> [The task]:
When a line below holds the string "heading", show that line.

> [Task material]:
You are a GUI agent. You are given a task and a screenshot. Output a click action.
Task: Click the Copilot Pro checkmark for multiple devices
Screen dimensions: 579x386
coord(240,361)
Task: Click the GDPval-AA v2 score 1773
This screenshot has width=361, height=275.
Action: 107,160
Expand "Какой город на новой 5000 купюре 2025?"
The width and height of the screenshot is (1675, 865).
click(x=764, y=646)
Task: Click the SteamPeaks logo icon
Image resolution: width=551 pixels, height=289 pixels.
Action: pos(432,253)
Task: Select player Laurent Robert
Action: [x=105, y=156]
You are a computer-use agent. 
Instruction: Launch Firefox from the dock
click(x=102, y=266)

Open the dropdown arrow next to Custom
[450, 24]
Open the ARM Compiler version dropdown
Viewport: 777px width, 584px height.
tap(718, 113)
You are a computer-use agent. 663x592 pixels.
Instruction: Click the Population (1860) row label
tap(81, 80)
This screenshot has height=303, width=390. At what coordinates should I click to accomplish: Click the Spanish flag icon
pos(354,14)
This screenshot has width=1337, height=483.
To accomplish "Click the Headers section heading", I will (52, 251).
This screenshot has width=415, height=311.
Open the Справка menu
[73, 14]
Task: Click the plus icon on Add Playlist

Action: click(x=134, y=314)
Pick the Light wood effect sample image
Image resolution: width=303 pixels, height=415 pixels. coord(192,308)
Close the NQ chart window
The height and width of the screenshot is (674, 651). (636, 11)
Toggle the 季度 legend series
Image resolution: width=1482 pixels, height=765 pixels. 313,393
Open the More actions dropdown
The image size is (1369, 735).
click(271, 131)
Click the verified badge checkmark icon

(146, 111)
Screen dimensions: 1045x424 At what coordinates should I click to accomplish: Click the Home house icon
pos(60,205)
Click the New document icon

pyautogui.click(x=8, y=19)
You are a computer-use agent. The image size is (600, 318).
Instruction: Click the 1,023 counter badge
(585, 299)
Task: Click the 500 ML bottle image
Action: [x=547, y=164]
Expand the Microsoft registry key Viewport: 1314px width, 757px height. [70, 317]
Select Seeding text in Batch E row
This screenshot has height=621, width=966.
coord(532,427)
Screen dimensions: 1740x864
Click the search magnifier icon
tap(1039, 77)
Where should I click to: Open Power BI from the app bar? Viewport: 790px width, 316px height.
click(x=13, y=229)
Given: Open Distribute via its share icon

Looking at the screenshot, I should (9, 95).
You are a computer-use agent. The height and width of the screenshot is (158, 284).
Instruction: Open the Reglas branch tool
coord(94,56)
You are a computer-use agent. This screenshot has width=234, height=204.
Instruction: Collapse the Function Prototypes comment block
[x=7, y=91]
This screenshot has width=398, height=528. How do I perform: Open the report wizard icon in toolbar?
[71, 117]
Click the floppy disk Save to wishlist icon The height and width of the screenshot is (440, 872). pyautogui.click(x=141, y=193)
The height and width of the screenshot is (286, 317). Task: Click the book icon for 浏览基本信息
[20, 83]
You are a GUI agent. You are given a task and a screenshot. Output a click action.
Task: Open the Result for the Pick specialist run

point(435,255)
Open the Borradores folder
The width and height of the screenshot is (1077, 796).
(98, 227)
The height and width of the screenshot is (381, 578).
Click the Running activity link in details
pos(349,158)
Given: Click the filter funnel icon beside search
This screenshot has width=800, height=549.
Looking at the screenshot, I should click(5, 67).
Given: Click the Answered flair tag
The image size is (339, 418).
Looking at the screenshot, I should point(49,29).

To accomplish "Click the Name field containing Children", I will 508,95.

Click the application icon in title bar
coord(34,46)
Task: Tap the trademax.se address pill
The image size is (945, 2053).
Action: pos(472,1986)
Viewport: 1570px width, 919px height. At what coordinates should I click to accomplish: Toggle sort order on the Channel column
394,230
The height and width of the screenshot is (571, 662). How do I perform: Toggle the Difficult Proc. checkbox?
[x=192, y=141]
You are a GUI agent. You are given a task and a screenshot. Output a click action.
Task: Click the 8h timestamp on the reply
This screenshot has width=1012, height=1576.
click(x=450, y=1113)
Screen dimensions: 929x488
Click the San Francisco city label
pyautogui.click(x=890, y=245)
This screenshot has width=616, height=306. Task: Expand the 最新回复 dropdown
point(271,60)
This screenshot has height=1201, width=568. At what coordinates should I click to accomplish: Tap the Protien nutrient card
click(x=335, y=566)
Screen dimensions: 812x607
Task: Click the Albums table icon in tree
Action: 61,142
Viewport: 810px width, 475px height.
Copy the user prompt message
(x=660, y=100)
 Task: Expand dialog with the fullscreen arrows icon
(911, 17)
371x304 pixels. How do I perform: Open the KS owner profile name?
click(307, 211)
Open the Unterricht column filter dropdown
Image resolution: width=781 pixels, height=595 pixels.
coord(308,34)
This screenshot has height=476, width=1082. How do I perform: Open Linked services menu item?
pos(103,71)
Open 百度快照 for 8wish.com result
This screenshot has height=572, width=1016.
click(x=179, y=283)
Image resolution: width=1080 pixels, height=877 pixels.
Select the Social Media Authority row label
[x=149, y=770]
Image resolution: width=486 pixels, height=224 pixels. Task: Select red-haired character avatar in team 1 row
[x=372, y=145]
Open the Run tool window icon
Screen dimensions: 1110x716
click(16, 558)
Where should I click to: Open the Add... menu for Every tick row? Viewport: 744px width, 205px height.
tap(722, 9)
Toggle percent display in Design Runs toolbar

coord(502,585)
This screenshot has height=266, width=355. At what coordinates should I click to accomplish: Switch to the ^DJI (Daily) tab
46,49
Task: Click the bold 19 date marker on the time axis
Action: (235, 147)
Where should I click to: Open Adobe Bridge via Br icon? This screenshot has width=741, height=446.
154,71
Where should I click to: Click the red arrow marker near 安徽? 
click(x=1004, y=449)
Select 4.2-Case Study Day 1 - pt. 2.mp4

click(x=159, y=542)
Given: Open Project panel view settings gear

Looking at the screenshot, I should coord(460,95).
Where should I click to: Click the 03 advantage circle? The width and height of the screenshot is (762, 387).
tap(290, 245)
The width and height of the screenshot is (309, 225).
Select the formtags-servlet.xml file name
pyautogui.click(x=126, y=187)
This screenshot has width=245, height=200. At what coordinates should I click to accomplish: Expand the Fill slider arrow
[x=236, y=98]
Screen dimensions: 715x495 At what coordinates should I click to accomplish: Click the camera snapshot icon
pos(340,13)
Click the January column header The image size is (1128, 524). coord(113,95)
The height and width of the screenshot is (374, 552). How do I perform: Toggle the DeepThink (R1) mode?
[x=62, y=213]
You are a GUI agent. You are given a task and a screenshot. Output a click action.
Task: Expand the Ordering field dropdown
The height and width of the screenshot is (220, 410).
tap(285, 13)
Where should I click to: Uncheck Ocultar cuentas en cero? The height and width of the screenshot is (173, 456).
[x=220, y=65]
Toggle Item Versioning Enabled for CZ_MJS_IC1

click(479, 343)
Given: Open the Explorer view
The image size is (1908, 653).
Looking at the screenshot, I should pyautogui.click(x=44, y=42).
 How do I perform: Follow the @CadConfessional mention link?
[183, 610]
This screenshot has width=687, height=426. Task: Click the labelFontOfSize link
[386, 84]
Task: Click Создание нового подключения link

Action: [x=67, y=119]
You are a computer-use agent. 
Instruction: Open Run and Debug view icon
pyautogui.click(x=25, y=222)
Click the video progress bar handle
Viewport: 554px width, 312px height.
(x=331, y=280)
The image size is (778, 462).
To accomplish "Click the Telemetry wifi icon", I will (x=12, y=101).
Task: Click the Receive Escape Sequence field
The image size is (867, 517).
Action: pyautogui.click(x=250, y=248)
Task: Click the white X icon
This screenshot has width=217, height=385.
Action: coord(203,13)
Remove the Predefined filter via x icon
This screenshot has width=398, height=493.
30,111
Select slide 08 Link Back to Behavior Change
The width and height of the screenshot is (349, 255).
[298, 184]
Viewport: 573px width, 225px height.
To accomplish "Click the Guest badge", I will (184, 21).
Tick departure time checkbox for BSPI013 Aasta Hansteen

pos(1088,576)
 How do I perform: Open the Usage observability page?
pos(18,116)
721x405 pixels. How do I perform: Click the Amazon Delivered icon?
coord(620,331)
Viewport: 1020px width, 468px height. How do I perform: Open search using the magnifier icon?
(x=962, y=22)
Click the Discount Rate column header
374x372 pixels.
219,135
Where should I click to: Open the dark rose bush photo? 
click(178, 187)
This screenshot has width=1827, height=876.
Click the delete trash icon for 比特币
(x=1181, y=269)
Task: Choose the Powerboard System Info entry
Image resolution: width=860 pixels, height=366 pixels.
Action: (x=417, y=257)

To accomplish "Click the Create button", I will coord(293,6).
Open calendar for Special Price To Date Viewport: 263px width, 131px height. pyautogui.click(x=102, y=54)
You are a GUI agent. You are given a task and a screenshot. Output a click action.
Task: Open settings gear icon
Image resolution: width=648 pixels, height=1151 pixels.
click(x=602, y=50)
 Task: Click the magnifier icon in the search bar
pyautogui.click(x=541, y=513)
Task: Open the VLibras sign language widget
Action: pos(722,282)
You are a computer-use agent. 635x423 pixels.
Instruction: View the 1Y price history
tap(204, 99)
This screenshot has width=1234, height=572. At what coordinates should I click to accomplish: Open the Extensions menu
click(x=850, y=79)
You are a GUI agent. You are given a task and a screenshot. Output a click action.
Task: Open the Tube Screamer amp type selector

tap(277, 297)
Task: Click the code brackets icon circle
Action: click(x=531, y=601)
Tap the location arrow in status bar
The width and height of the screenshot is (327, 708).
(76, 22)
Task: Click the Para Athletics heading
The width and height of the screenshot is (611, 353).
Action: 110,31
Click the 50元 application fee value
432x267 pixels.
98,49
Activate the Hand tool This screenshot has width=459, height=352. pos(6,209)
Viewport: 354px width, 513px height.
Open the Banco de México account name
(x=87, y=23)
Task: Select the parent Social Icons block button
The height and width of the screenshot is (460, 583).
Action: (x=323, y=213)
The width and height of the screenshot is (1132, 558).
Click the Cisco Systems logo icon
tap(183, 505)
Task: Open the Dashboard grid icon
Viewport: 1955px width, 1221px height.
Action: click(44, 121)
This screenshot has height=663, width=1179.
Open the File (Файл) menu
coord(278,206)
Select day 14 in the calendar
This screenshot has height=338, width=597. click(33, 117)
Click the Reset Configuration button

> [Task response]:
To accomplish "Click the Headers section heading", I will (52, 251).
Task: Click the Para Athletics heading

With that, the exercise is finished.